Chief Marketing Officer, PerimeterX
CFO, Weisner Steel
I think the two approaches represent the evolution (devolution? … I’ll not repeat here my perpetual rant against them) of cards: originally one actually shopped at a specific retailer, but if they were unable to find what they wanted, the card was given in its stead, a placeholder, if you will, for the actual gift. Now that cards have become the (actually less useful) replacement for giving a check (i.e. a showing of how little effort one has put into the effort) the Best Buy approach makes more sense: retailers should sell what people want … however much
MissMr. Manners may disapprove.Principal, KIZER & BENDER Speaking
Selling customers your competitors’ gift cards because you want to sell … more gift cards?

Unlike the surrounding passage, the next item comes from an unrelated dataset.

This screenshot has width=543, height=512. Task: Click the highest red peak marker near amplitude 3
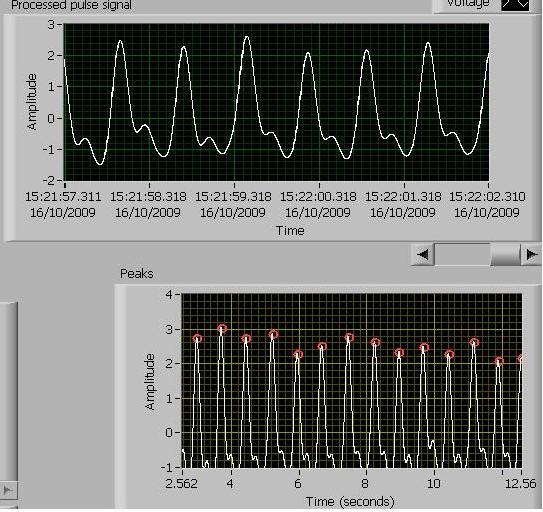point(222,328)
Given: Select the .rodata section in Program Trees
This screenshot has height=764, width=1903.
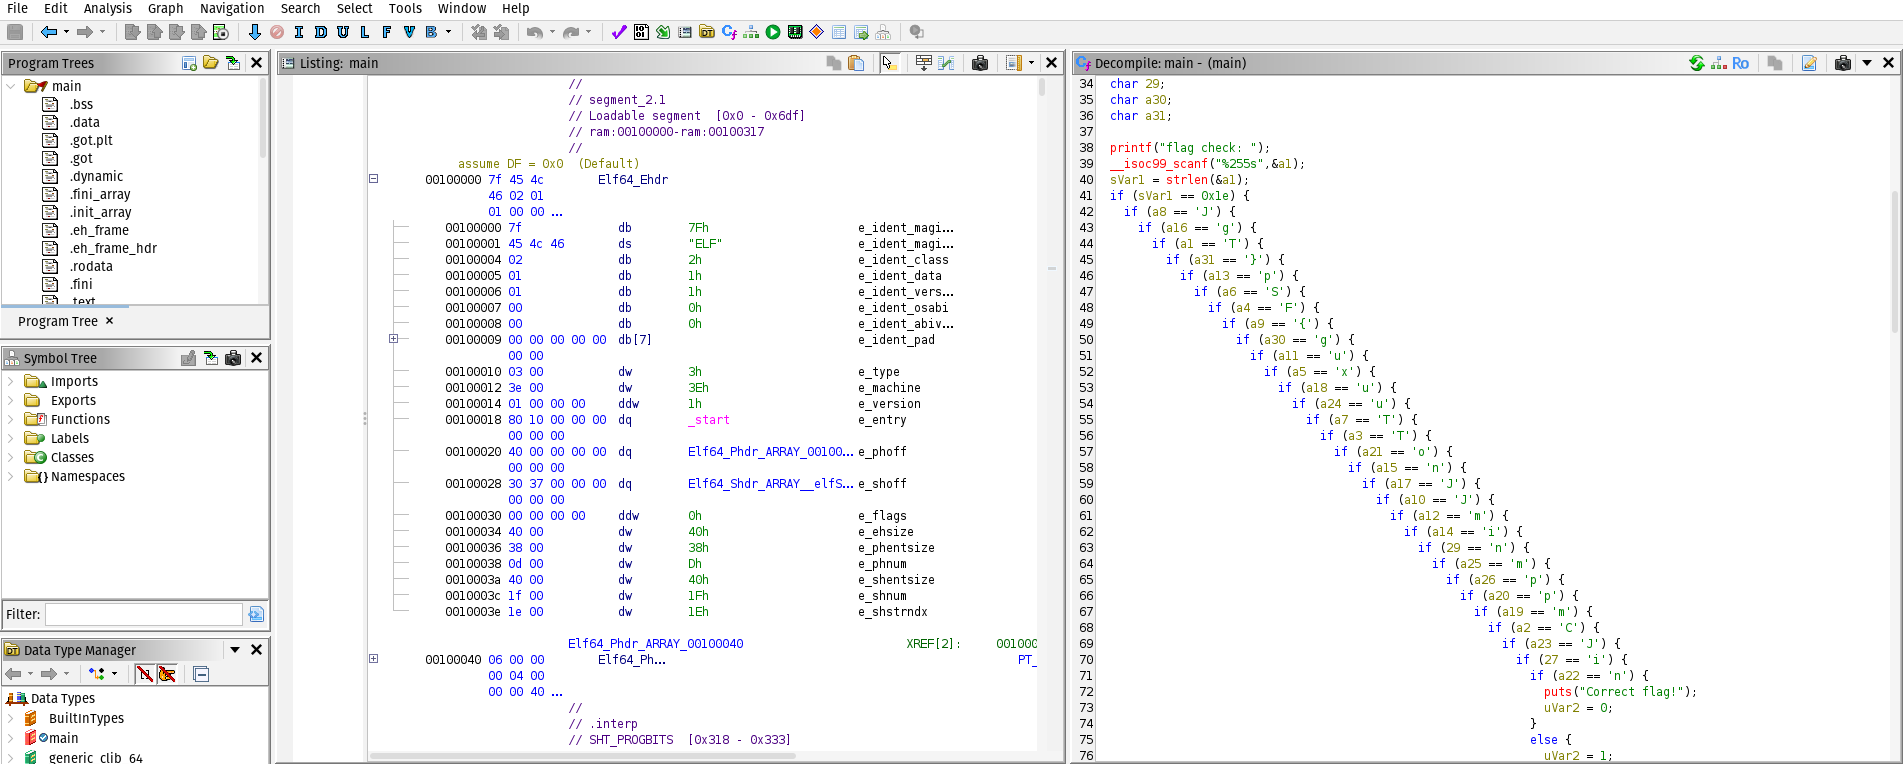Looking at the screenshot, I should point(91,266).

How does that help the store? Do yourself a favor and go to the National Retail Association study on gift card redemptions. Any retailer after reading that study will promote THEIR CARD rather than any competitor cards. I know I would!
Professor of Food Marketing, Haub School of Business, Saint Joseph's University
Why would you want to sell the gift cards of direct or retail competitor? I realize the income potential of selling gift cards, but why competitors’ cards? Offer curated or complimentary gift cards, but not competitor gift cards.